Gating Ritual: Simulations of Gating in Glutamate-Gated Chloride Channel

Abstract

Ligand-gated ion channels (LGICs) are responsible for converting chemical signals to electrical ones in the nerve system, which is a key element in the fast synaptic signal transmission. The first crystal structures of prokaryotic homologs were solved a few years ago, and today there are many more structures available - including a human one. These structures are believed to represent both open, closed, and desensitized states, but despite this wealth of information the core question for a LGIC remains unanswered: How does the binding of the agonist couple to the transmembrane domain to cause gating?Recent crystal structures of GluCl in both apo and liganded states make GluCl an ideal model system to explore this coupling computationally.
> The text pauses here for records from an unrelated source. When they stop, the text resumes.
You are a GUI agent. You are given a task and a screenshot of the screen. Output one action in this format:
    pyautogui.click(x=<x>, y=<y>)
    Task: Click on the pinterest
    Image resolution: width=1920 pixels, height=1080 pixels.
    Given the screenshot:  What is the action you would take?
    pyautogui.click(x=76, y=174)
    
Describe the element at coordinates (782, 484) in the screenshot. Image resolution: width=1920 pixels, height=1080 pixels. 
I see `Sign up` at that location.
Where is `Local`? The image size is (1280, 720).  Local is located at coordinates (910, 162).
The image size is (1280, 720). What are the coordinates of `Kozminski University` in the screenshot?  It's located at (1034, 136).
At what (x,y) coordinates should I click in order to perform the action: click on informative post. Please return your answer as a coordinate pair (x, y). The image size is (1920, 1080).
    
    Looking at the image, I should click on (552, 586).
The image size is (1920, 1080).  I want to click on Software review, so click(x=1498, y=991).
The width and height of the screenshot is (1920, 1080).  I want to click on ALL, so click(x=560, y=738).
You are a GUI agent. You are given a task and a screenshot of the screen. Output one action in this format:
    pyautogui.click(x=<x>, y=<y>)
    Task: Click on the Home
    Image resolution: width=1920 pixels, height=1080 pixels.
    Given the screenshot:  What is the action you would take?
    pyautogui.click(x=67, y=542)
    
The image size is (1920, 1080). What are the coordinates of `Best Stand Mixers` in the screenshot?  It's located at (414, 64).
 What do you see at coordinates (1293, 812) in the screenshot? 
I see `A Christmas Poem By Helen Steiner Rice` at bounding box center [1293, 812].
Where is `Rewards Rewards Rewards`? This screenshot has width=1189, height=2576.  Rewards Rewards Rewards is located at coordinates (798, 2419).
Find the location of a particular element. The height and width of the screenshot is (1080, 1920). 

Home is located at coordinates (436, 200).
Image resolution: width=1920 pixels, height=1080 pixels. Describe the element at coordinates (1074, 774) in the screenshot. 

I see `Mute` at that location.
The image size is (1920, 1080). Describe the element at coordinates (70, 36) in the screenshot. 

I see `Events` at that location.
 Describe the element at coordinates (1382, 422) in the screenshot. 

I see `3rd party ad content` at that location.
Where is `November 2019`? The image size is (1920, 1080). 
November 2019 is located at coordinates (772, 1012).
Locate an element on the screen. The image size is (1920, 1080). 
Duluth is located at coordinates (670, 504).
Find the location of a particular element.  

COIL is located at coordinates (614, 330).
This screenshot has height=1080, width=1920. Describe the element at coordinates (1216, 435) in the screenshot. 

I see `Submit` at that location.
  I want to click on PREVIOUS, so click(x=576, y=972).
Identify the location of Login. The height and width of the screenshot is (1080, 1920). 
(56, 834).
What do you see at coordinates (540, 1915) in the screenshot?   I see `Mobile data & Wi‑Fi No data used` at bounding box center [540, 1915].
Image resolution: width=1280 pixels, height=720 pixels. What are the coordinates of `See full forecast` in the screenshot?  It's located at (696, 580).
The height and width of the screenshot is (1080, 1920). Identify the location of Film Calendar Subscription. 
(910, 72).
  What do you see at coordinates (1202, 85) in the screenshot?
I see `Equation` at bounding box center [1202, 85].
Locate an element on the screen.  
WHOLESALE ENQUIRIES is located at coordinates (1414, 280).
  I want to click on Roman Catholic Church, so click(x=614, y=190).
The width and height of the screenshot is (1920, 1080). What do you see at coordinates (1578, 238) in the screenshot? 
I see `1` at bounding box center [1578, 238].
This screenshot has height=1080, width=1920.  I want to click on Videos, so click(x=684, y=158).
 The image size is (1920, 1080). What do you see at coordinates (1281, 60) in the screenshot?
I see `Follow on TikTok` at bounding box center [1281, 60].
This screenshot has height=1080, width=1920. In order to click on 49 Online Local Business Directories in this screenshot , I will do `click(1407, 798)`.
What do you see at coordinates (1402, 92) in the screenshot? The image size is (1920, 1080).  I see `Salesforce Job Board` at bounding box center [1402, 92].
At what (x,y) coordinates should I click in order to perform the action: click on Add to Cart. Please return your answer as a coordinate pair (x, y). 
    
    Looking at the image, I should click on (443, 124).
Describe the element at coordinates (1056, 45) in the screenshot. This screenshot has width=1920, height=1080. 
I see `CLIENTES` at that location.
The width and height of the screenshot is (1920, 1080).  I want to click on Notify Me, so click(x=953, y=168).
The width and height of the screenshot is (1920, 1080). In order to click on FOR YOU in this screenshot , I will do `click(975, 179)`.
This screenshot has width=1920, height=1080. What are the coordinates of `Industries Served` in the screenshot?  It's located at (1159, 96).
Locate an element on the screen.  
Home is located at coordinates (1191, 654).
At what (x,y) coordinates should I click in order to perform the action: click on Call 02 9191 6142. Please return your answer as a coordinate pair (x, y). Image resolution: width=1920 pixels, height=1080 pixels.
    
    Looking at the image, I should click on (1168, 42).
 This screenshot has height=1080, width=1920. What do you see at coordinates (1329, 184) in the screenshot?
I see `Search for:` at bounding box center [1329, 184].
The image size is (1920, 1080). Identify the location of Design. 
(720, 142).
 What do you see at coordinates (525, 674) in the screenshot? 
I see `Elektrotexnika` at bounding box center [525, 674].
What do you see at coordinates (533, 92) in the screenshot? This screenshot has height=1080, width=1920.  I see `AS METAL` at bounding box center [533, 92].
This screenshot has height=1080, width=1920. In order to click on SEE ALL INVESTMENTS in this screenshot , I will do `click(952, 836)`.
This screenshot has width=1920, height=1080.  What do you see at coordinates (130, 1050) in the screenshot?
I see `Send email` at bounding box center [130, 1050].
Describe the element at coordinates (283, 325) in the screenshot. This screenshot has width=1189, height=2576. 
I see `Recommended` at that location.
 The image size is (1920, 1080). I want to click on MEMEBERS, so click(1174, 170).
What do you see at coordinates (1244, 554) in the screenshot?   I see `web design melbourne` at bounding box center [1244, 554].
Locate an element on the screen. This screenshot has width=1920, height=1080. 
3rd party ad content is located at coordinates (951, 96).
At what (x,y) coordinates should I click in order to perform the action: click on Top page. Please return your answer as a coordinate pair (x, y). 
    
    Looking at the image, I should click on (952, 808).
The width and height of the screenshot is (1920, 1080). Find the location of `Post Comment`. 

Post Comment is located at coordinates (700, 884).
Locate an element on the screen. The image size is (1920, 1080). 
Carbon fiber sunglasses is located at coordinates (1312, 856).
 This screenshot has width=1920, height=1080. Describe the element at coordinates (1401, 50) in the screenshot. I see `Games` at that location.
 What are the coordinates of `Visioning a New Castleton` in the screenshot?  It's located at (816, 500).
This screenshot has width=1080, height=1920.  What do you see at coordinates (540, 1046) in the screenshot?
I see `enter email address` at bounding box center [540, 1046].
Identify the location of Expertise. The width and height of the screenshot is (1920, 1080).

We have performed several microsecond-scale simulations of open and closed state crystal structures (3RHW, 3RIF, 4TNV ) in their native forms, and examined the effects of keeping & removing ligands as well as allosteric modulators to observe transitions events.Removal of both ligand and modulator leads to a fully closed state after more than a microsecond. Control simulations of open states (3RHW & 3RIF) display a closed hydrophobic gate (9’) at least half of the time. In 3RIF simulation, the 9’ position is more flexible and an open pore is reached within a microsecond. Although rest of the pore is open, in 3RHW such opening at 9’ almost never happens. In the open 3RIF simulations, the pore opening is correlated with an increased distance between subunits. Our simulations provide clear evidence of the coupling in dynamics between the extracellular and transmembrane domains of LGICs on microsecond scale, and show how the extracellular ligand binding affects both local structure and the pore gating more than 50A away in the transmembrane domain.